With “Waves,” Davis employs water imagery to depict the sometimes uncontrollable ebb and flow of one’s love. Her love only comes in waves, she warbles. Co-written with Kent Blazy (Garth Brooks), it’s one of the oldest songs which made the record. Back in 2013, Davis actually won The Pub Deal, a partnership contest between American Songwriter and Martin Guitars, which granted her a $20,000 publishing contract, and a co-writing session with Blazy was one of many byproducts. “It really changed the course of my life. It was enough money to pay my rent and bills. I was a salaried songwriter for a few years, and I grew so much through it.”

Anxious. Happy. Chill., recorded at The Creative Workshop with producer Teddy Morgan, also reads as a statement of intent, particularly when it comes to arrangements and sliding musicality. “Going into the studio, one of the biggest changes for me is that I normally don’t play guitar on my records. I like to lean on all my amazingly talented guitar player friends and studio musicians in town,” she says. So, she picked up the guitar, and everything changed. “I could hear myself more in the recordings. It’s something I surprisingly really enjoyed and actually think from now on I’ll play guitar a lot more.”
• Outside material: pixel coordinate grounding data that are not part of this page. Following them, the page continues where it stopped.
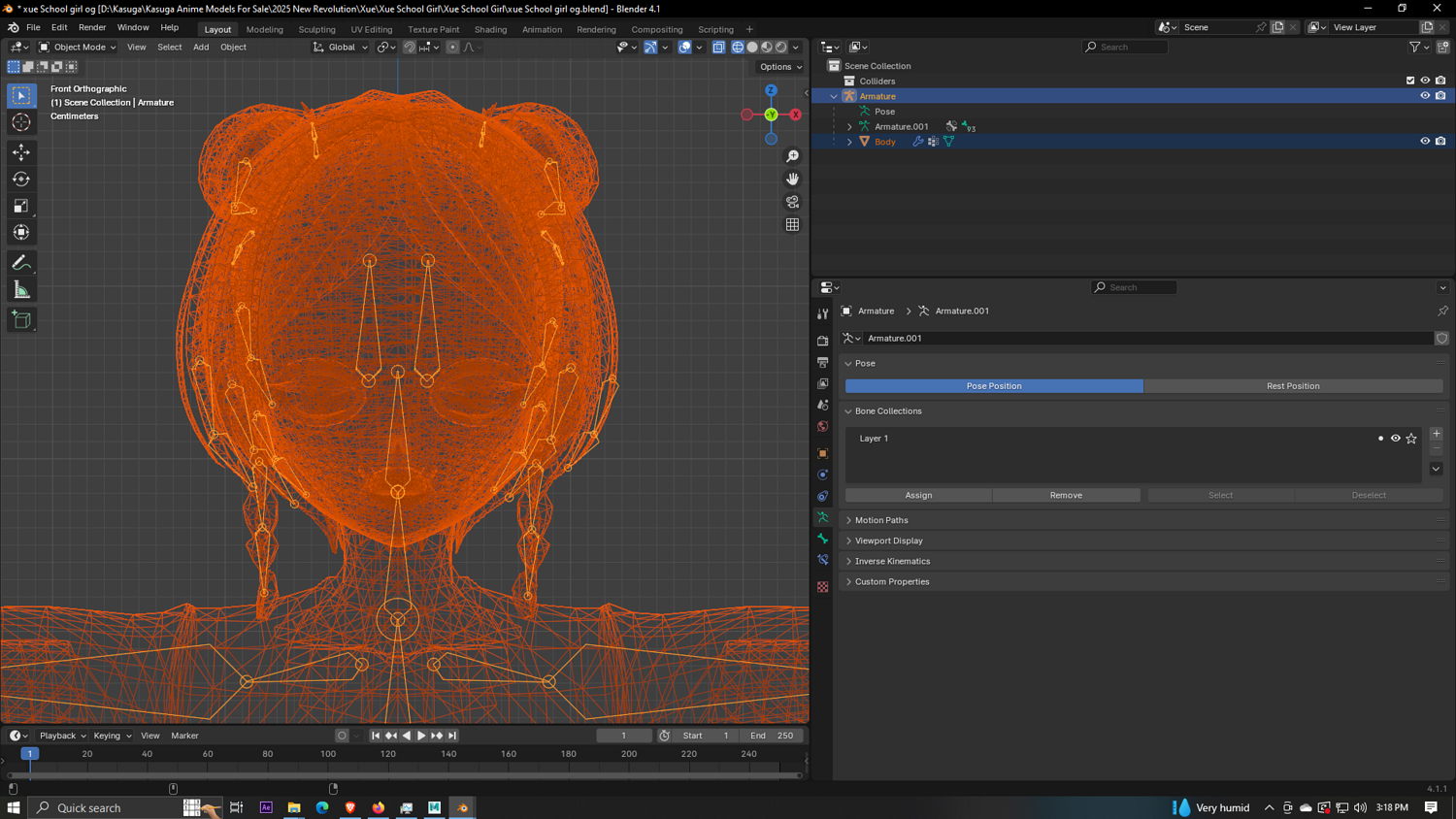The width and height of the screenshot is (1456, 819).
Task: Uncheck the Colliders collection checkbox
Action: coord(1410,81)
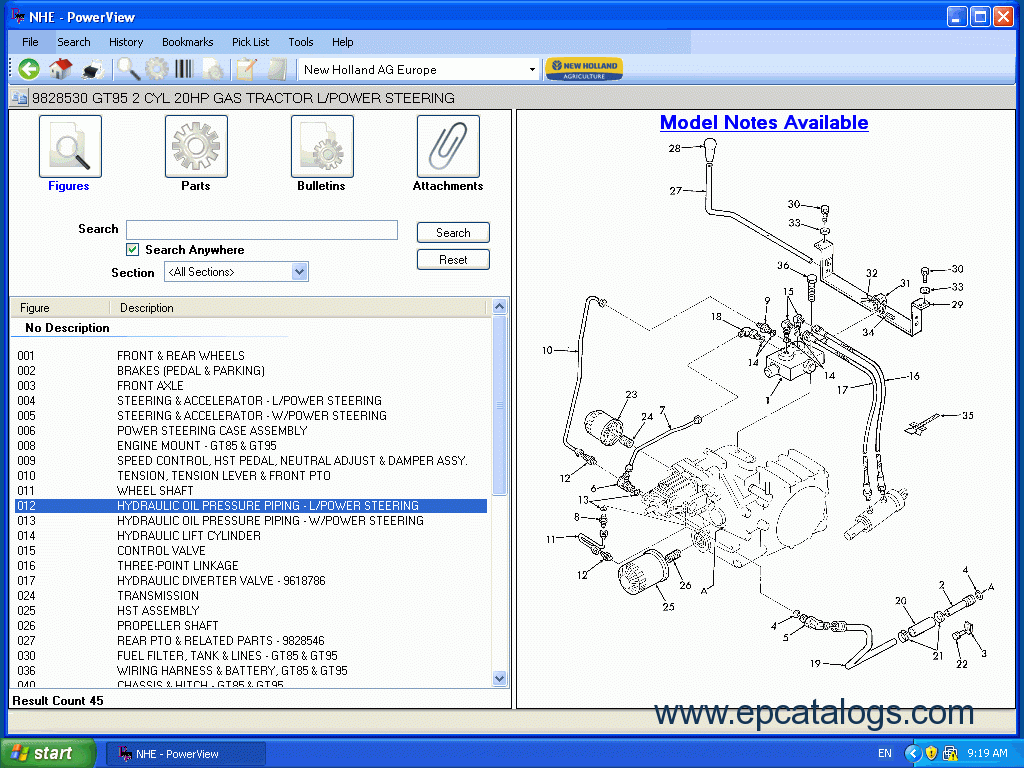Open the New Holland AG Europe dropdown
1024x768 pixels.
532,70
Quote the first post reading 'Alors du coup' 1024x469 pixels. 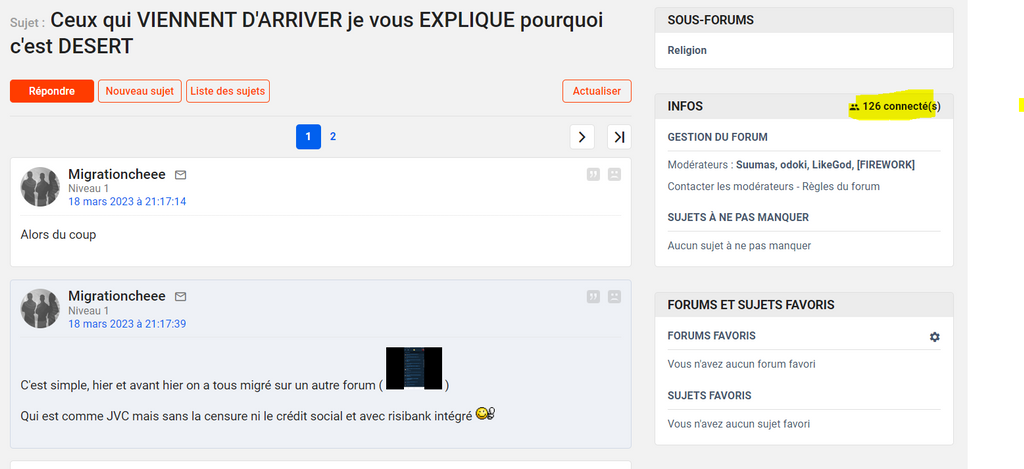(x=593, y=174)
The record also weaves together several moments of existential panic with a humorous, but always emotional, brush. She often wonders if the choices she’s made were the right ones / Worrying about her fine lines, instead of realizing she looks fine as fuck, she sings over bouncy drum play with “Thirty.”

“Of course, you notice things about your body─the fine lines. But what I love about getting older is that every year I feel even more of myself and more grounded in who I am and who I want to be. I feel my mind is expanding in a way that makes you look at life so differently,” she says. “This song was making fun of myself, and it really is silly to think 30 is so old. People are so hard on themselves about turning 30 and what that means when it’s a really cool decade, I think. I’m excited to keep experiencing my 30s.”
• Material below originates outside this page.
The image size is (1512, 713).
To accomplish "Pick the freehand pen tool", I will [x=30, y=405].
Clocking in at only two minutes, “Thirty” lands as more interlude than fully-fleshed song. “I was finger-picking the whole song at first even when I went into the studio,” she says. Then, she started playing “these chunky chords for fun” and speeding up tempo a bit. “My guitar wasn’t even perfectly in tune, so it really gives it a grungy feel. It was so private, and I was so comfortable, and it really felt like I was in my bedroom.”

Davis bookends with “Another Year,” a slow-burning rumination on not only growing older but really what the last 12 months have been like. “It’s weird now that we’re kind of getting out of it and how it’s been a full year. I’d spent the past 10 years of my life touring, and when I was back home, I was waiting tables, and both those things were instantly stripped away. I’d been reflecting a lot last year on my level of success in life and how I view myself in personal identity. I was going through all these little existential crises every day like ‘what do I have left?’ and ‘who am I?’ We were at home a lot and I was drinking a lot every day.” 

Davis takes a good hard look at her life in brand new ways. Anxious. Happy. Chill. captures all those little moments, erratically shifting from heart-pounding romance to quick and severe anxieties, and all the while, the musician stands firm, bracing for the hurricane that is life itself. I guess dying is as natural as being alive, she heaves on “Another Year,” right before the song explodes with clinks of glasses and busy noise you’d find down at the local pub. “Open up another beer,” a chorus of voices howl in unison — offering up a bit of hope of what will soon be normal again.